*** RECORDS Section Begins ***

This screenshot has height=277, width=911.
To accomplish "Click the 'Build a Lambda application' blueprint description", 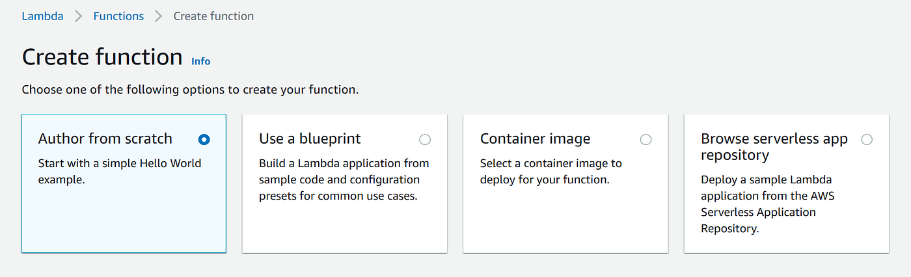I will click(x=344, y=179).
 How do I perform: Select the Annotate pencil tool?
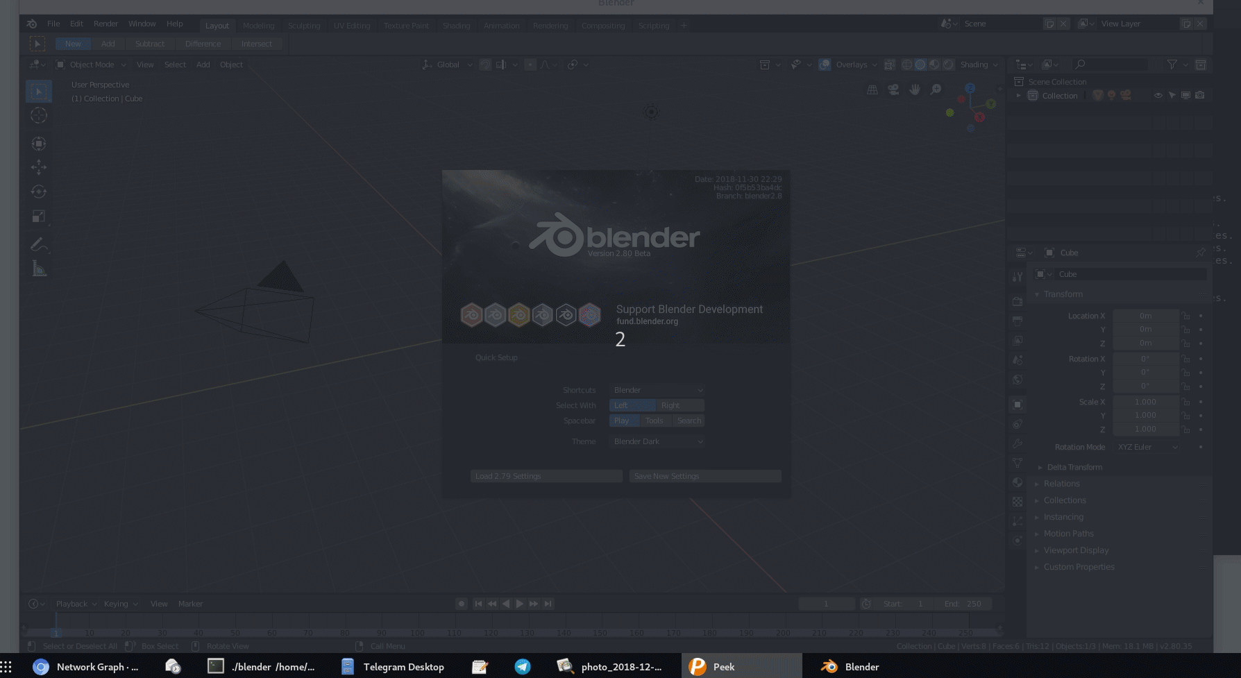(x=39, y=244)
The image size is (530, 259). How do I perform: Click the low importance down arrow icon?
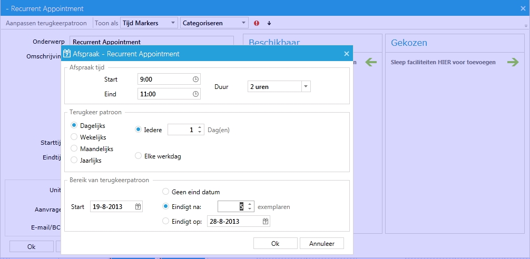pos(269,23)
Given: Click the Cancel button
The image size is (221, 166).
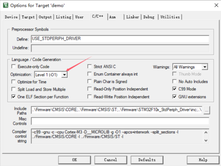Looking at the screenshot, I should (x=111, y=160).
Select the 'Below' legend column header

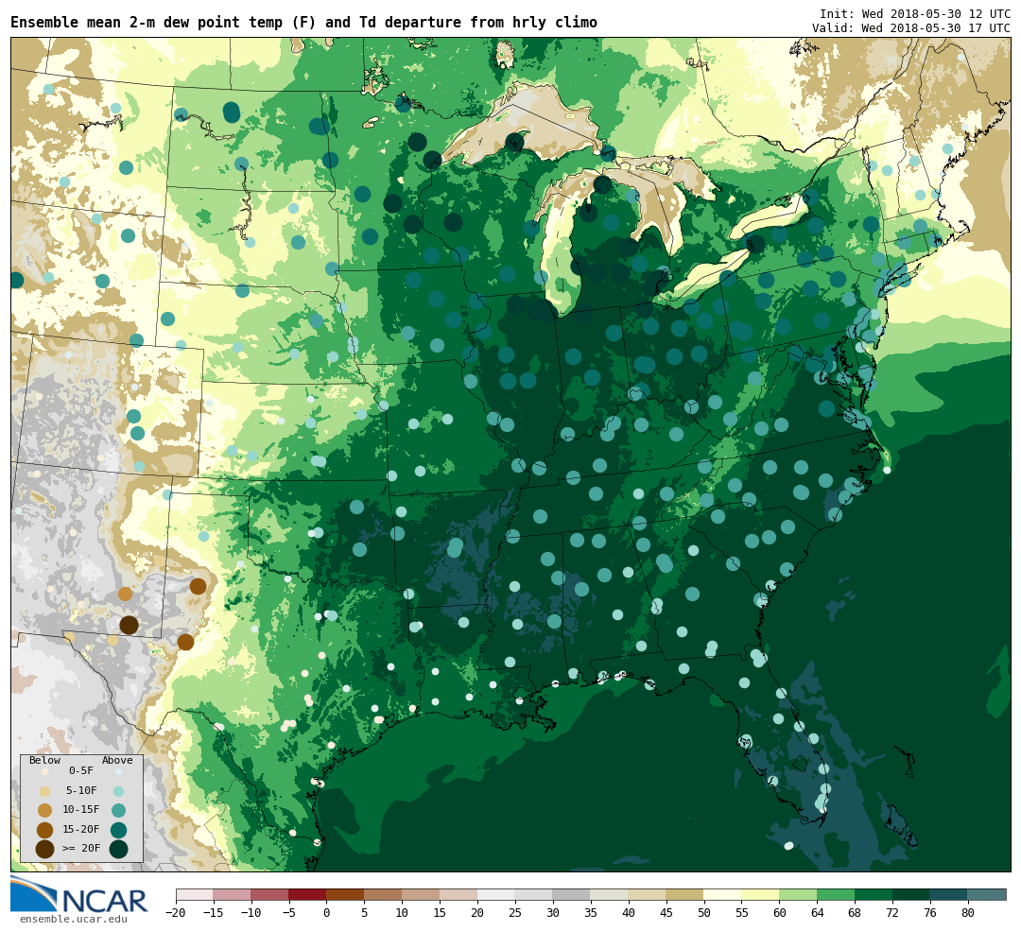(44, 760)
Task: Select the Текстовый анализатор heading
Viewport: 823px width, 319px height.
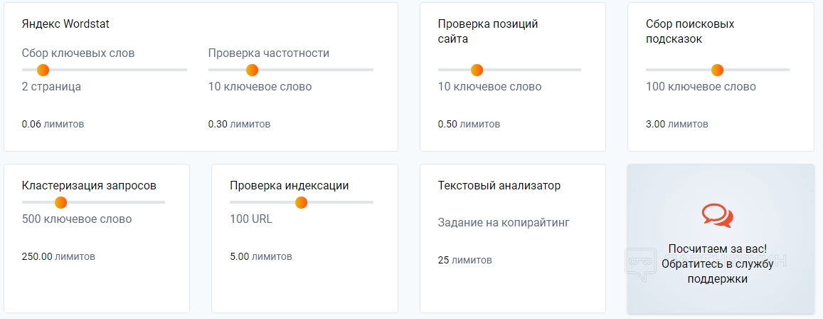Action: 499,185
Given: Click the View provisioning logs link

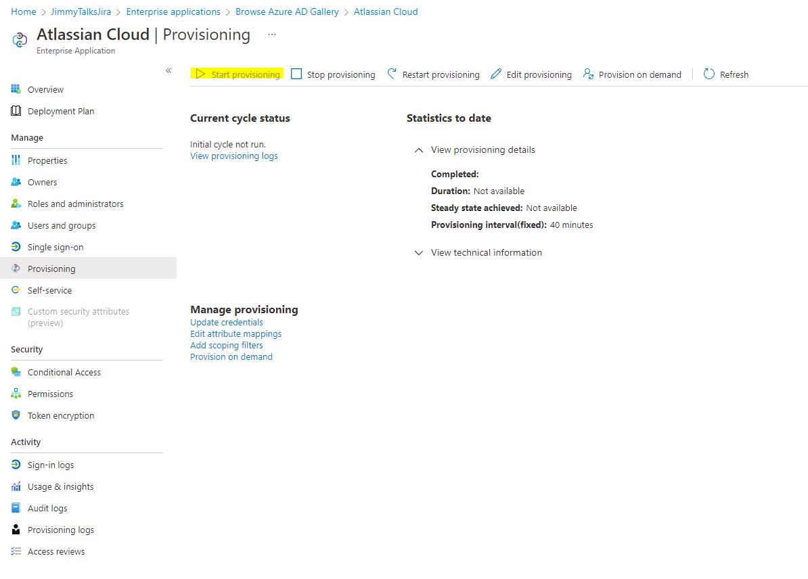Looking at the screenshot, I should pyautogui.click(x=233, y=156).
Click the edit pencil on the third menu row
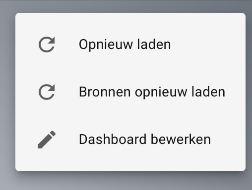Viewport: 252px width, 190px height. 47,140
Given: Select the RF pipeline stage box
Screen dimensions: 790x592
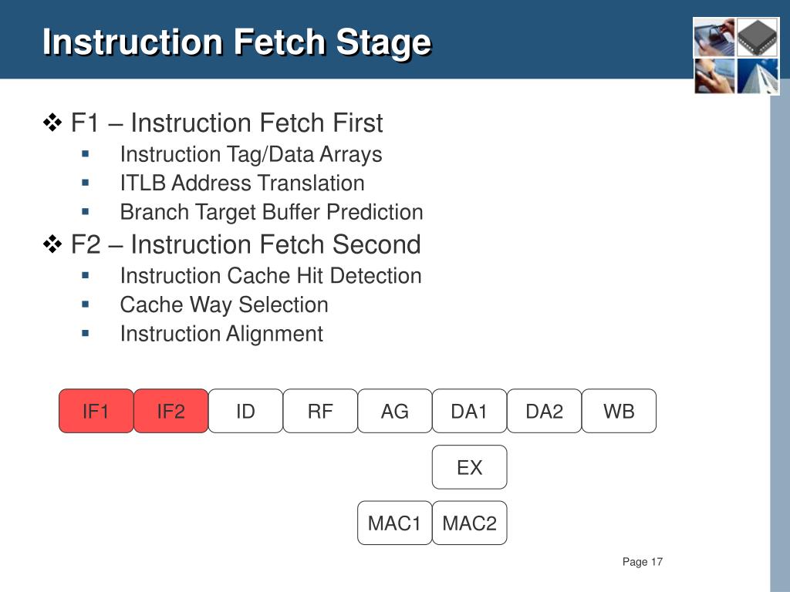Looking at the screenshot, I should [320, 411].
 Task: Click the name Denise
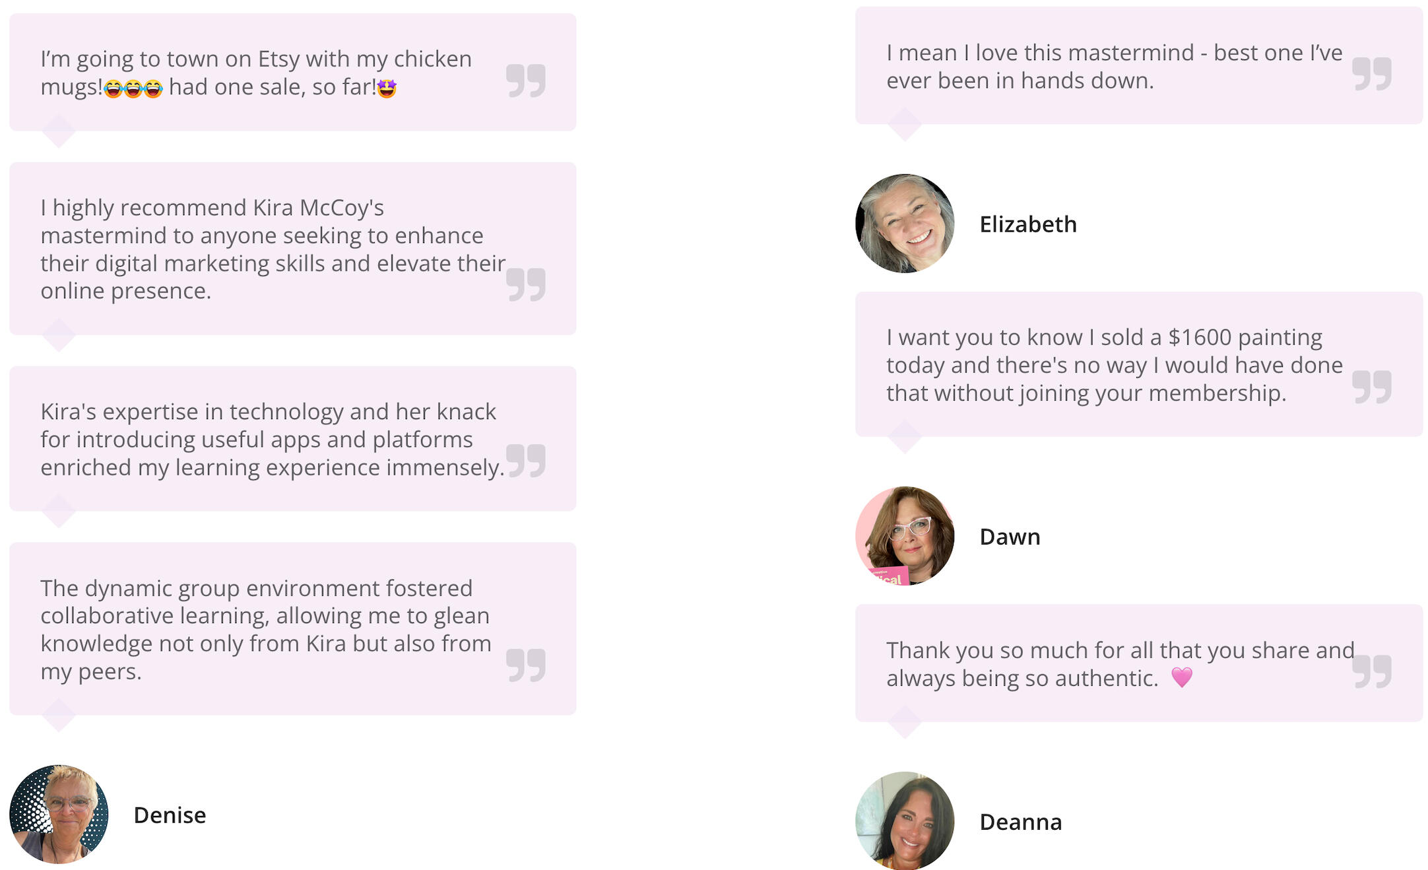(170, 815)

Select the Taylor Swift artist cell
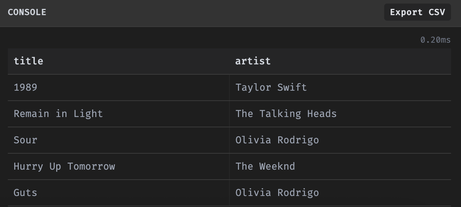pyautogui.click(x=271, y=87)
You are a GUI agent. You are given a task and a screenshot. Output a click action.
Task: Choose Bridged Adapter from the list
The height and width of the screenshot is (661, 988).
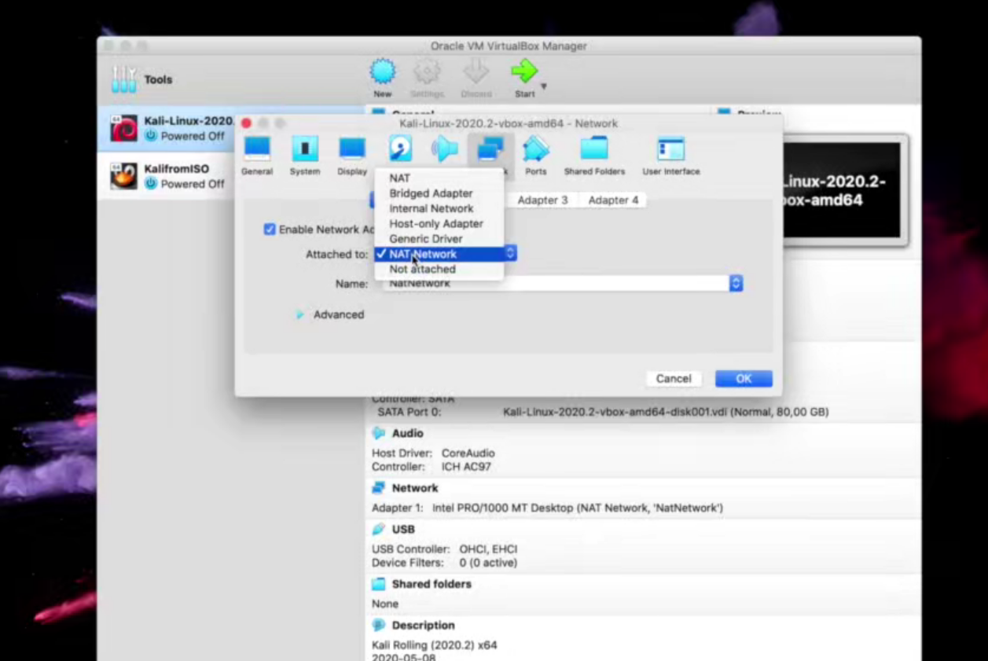431,193
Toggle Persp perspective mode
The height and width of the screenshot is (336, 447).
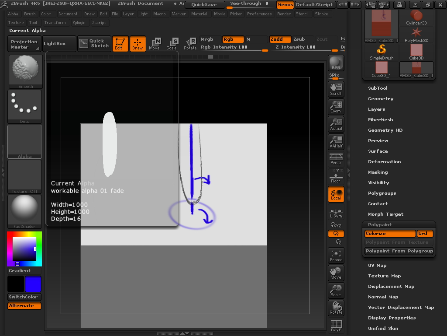[x=336, y=158]

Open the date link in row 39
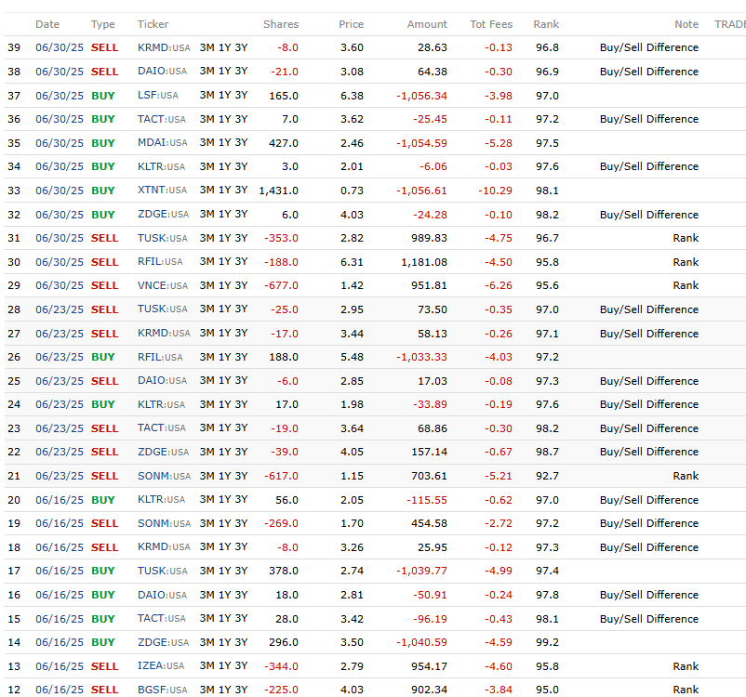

*** RECORDS Section Ends ***

EXERCISE GOAL:
Starting with the line containing "Task: Choose Bridged Adapter from the list" and ending with the last line of the records above, write out each line exactly; no pictures.

EXERCISE SOLUTION:
Task: Choose Bridged Adapter from the list
The height and width of the screenshot is (661, 988).
431,193
Toggle Persp perspective mode
The height and width of the screenshot is (336, 447).
[x=336, y=158]

Open the date link in row 39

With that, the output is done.